イタリア製ハンドメイド高級靴のハイアーシューズが生まれた街、
南イタリアのレッチェからボンジョルノ!

日本の皆様、こちら南イタリア、プーリア州レッチェは、
9月に入り素晴らしく美しい季節を迎えています。
長年、イタリアに住んでみると、わたしは9月が一番好きですね。
8月のあの大混雑ぶりが終わり観光客の波も引いてきました。
太陽はまだまだ高いですが秋に向かいうっすらと漂い始める哀愁感。。
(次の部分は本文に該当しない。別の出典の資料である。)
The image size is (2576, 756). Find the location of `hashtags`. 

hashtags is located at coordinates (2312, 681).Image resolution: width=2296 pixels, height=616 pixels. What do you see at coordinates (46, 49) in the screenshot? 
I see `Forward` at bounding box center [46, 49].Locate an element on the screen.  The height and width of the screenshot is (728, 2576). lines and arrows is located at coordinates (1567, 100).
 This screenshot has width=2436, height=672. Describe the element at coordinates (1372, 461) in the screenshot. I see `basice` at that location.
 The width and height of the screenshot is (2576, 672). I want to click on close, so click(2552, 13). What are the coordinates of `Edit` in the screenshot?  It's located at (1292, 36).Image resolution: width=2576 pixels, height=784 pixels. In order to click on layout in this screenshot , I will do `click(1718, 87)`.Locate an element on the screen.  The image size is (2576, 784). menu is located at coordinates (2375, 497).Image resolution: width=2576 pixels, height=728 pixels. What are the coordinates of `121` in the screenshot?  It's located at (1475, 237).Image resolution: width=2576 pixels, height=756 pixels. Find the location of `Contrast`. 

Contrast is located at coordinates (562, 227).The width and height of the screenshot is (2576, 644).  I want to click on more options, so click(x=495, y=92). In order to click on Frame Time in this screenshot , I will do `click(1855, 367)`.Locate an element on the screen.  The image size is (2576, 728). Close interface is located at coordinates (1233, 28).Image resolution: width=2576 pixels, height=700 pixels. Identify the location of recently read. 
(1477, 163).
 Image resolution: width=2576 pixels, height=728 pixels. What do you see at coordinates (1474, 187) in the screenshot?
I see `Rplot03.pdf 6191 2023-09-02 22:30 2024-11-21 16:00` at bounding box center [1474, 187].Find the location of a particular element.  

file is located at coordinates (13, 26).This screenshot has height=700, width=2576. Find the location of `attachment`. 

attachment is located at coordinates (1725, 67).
。
イタリアの夏の最終章を堪能できる9月は最高です。

 

ということで今回は、レッチェからアドリア海側に
車で30分ほど南下したところに位置する美しい街
“アドリア海の真珠”との異名を持つ、オートラントをご紹介いたします。

“アドリア海の真珠”オートラントは美しいだけでなく、
イタリアの中でもとても特徴的な街です。
なぜなら、、、、

地図をご覧いただけるとお判りでしょうが、
オートラントはイタリア半島の中で最東端に位置する街なのです。

最東端ということは、イタリアで最も早く日の出が見れる街ということで有名です。
さらにもっとも東方世界に近い街ということで、
古くからこのオートラントは東方世界、
すなわちイスラム教圏からの脅威にもっともさらされてきた街なのです。

その歴史上の証ともいえるものがこのオートラントには残されており、
それゆえに、このオートラントはイタリアの中でもとても有名な街なのです。

オートラントの旧市街地区のほぼ中心に位置する大聖堂です。
プーリア州で発展した教会の建築様式、プーリア・ロマネスク様式を用いて
建設された大変美しい大聖堂はオートラントの人々の誇りです。
この大聖堂の中には、驚くべきものが、、、、

大聖堂祭壇の後ろには一種異様な雰囲気を持つ場所があります。
そこにはびっしりと埋まる人間の頭蓋骨の陳列棚。
これは、このオートラントで起こったとても凄惨な事件の証拠なのです。

1480年8月、中東地域でその勢力を拡大していた
当時のオスマン・トルコ帝国がこのオートラントに攻め入り、
オートラントはオスマン・トルコ軍に完敗、
オートラントはトルコ軍の手中に落ちます。

オスマン・トルコの信仰する宗教はイスラム教、
オートラントの民が信仰する宗教はカトリック教です。
オスマン・トルコ軍はオートラントの民に
カトリック教からイスラム教への改宗を命じました。

しかし、オートラントの民813名のカトリック教徒は最後まで、
自らの信仰を捨てずに改宗を拒んだため、
オスマントルコ軍により斬首刑に処されました。
このトルコ軍による斬首刑はたいへん凄惨なものだったといわれ、
今も語り継がれており最終的には無実の民813名の尊い命が奪われました。

その後、一時的にオートラントはオスマン・トルコ帝国の支配下に入ります。
この凄惨な事件の知らせはイタリア中を駆け巡り、
その13か月後、アラゴン家の支配下にあったナポリ王国が、
トルコ軍からオートラントを再び奪回しました。
これによってオスマン・トルコ軍は、オートラントから撤退し、
イスラム勢力のイタリアへの侵入が阻まれたわけです。

その後、この凄惨な歴史的悲劇を決して忘れないために、
オートラント大聖堂にこの誇り高きカトリック教徒の殉教者たちの
頭蓋骨を陳列することにしたそうです。

かなりセンセーショナルな印象を与えるオートラント大聖堂の頭蓋骨。
600年以上も経った今でさえもつづく宗教上の争いの愚かさを、
私たちに訴えかけています。

 

もう一つ、このオートラント大聖堂を有名にしているのが、
この床一面に張り巡らされたモザイクの装飾です。
1163年から1165年にかけて、この大聖堂に仕えた僧侶、
パンタレオーネによって作られたといわれています。

当時、文字が読めない人たちがほとんどだったため、
大聖堂の床面にこのようなモザイク画を張り巡らせ、
布教に使用したのではないかといわれています。

このパンタレオーネのモザイク画、今だに謎が残る部分が多く、
実に様々な動物が描かれていたり、
歴史上の人物(アレクサンダー大王やアーサー王)が描かれていたりして、
カトリック教の枠を超えた一大スペクタクルの様相を持つ、
モザイク画で観光客の目を捉えて離しません。

 

それから、なんといってもオートラントの海は、
最高に透明度が高く美しい海として知られており、
2018年のバンディエラ・ブルー
(イタリア国内の海の透明度が高いビーチにおくられる)に
選ばれたイタリア国内でも有数の美しい海のうちの一つです。

海に囲まれた悲しい過去を持つ美しい“アドリア海の真珠”オートラント。
日本では全くと言っていいほど知られていませんが、
欧米からの観光客からは近年大注目を浴びている、おすすめスポットです。
レッチェにお越しななった際は、少し足を伸ばして訪れる価値ありありのおすすめスポットです。
歴史と美しい海に彩られたイタリア最東端の街、オートラントから今回はお送りしました!

また次回もグイドマッジシューズの生まれた街、
レッチェからイタリア生情報お伝えしていきます。